BLAENAU Gwent Council today approved a 4.6 per cent council tax increase, the largest in Gwent, along with contentious proposed cuts to services including raising the price of cemetery graves.
The council formally approved its revenue budget for 2014/15 at a special meeting of the full council where it needed to find £10 million worth of savings to balance its books as part of a £20 million saving over the next three years.
Among the most controversial of the savings proposals which were approved are increasing cemetery charges.
The price for a new grave is currently £839 and the proposed new charge was £1,800, while it was suggested re-opening a grave went from £442 to £950.
However, deputy leader of the council Steve Thomas suggested amending the sum to £1,200 for a new grave and re-opening a grave to be charged at £730, which was approved by the majority of the council.
The meeting also set the level of Council Tax for 2014/15 and members approved a 4.6 per cent increase. This is the largest council tax hike in Gwent - Caerphilly approved a 3.9 per cent increase, Monmouthshire and Torfaen both went with a 3.95 per cent rise and Newport has set its council tax at 4.5 per cent for 2014/15.
The meeting was told that the council has forecast a balanced budget for the current financial year and there is a small overall underspend – meaning it would not need to draw on any money from reserves.
Leader of the Council Hedley McCarthy said that very tough decisions had to be made as the council had received its worst ever funding settlement from Welsh Government.
He said: “We find ourselves in the council’s most challenging financial position to date. We have been forced to make some very unpopular and unwelcome decisions about services and also raise Council Tax. However, these are important decisions that we have had to make to ensure the financial future of this council.”
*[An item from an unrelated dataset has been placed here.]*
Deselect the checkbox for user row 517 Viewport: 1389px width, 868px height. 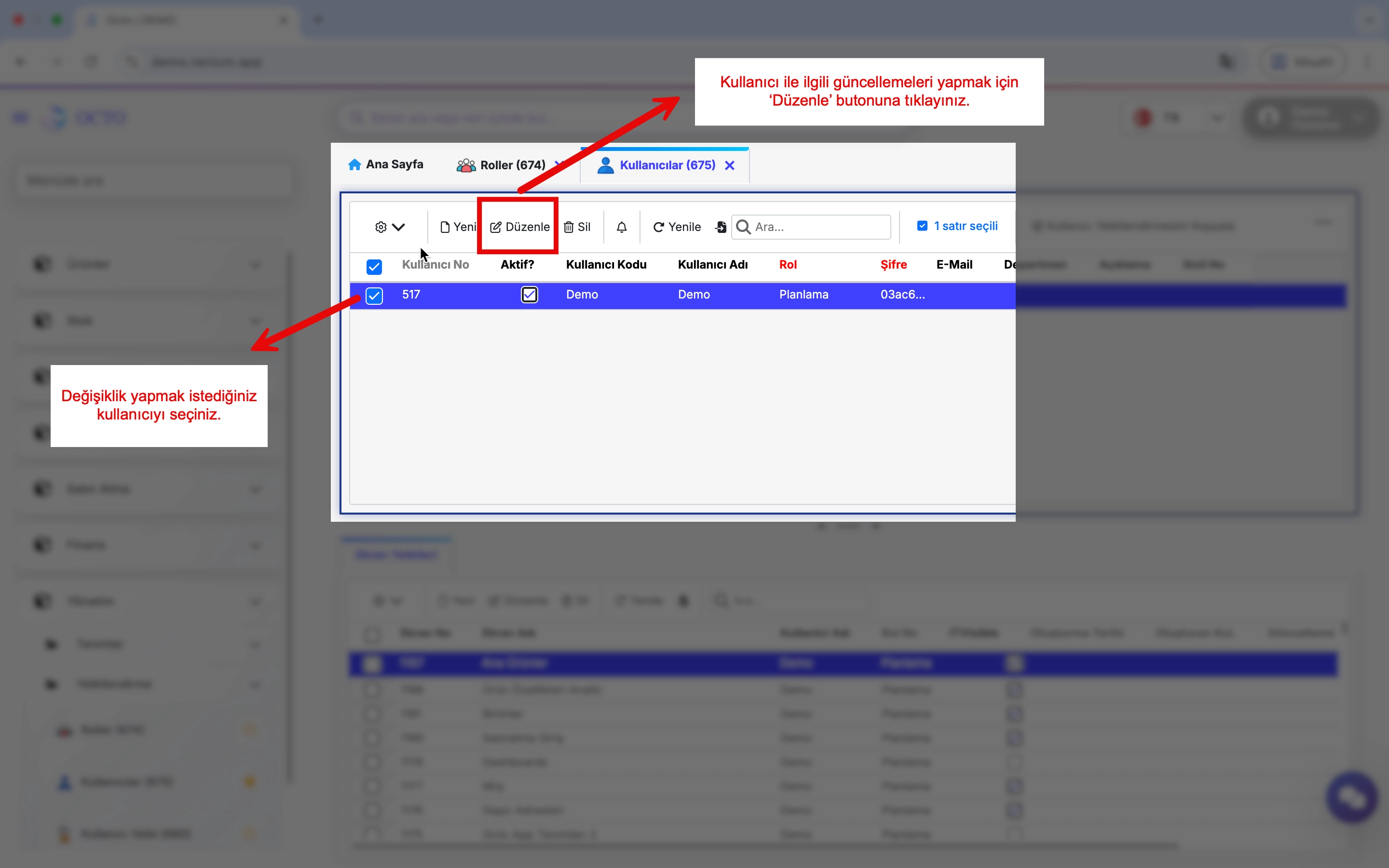tap(374, 295)
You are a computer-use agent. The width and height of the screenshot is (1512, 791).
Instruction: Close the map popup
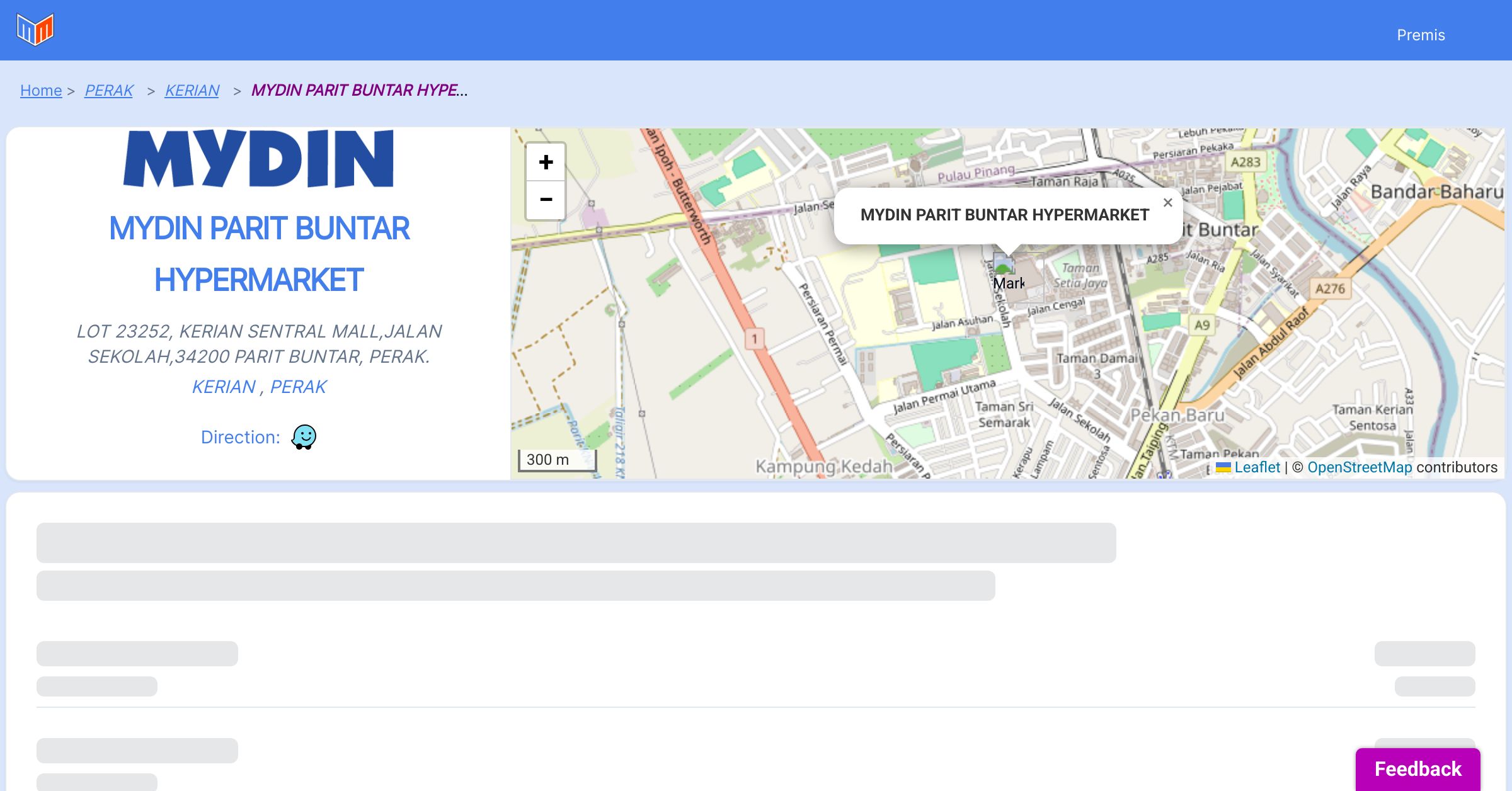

Eight independent councillors voted against the budget proposals, including Cllr Kevin Brown who spoke out against the cemeteries price hike, saying the increase would affect hard-working people in the borough who were on low wages.
Leader of the minority group Cllr John Hopkins and Cllr Nigel Daniels both argued against the cuts, including Cllr Hopkins’ suggested amendment that the price for a new grave be increase by 25 per cent rather than 36 per cent, which was put to a vote and defeated.
Cllr Daniels said: “Setting the council tax at 4.6 per cent while decimating services and increasing charges and dismissing staff like the home care workers is going to have a significant effect on our constituents.”
Other revenue savings approved for 2014/15 include stopping the stray animal impounding service at a saving of £49,125, although it will continue to remove them from the highway, charging for replacement bins, saving £10,000, ending the annual environment awards, at a saving of £10,000, and no longer running council-funded weed spraying in the borough – at a cost of £20,000.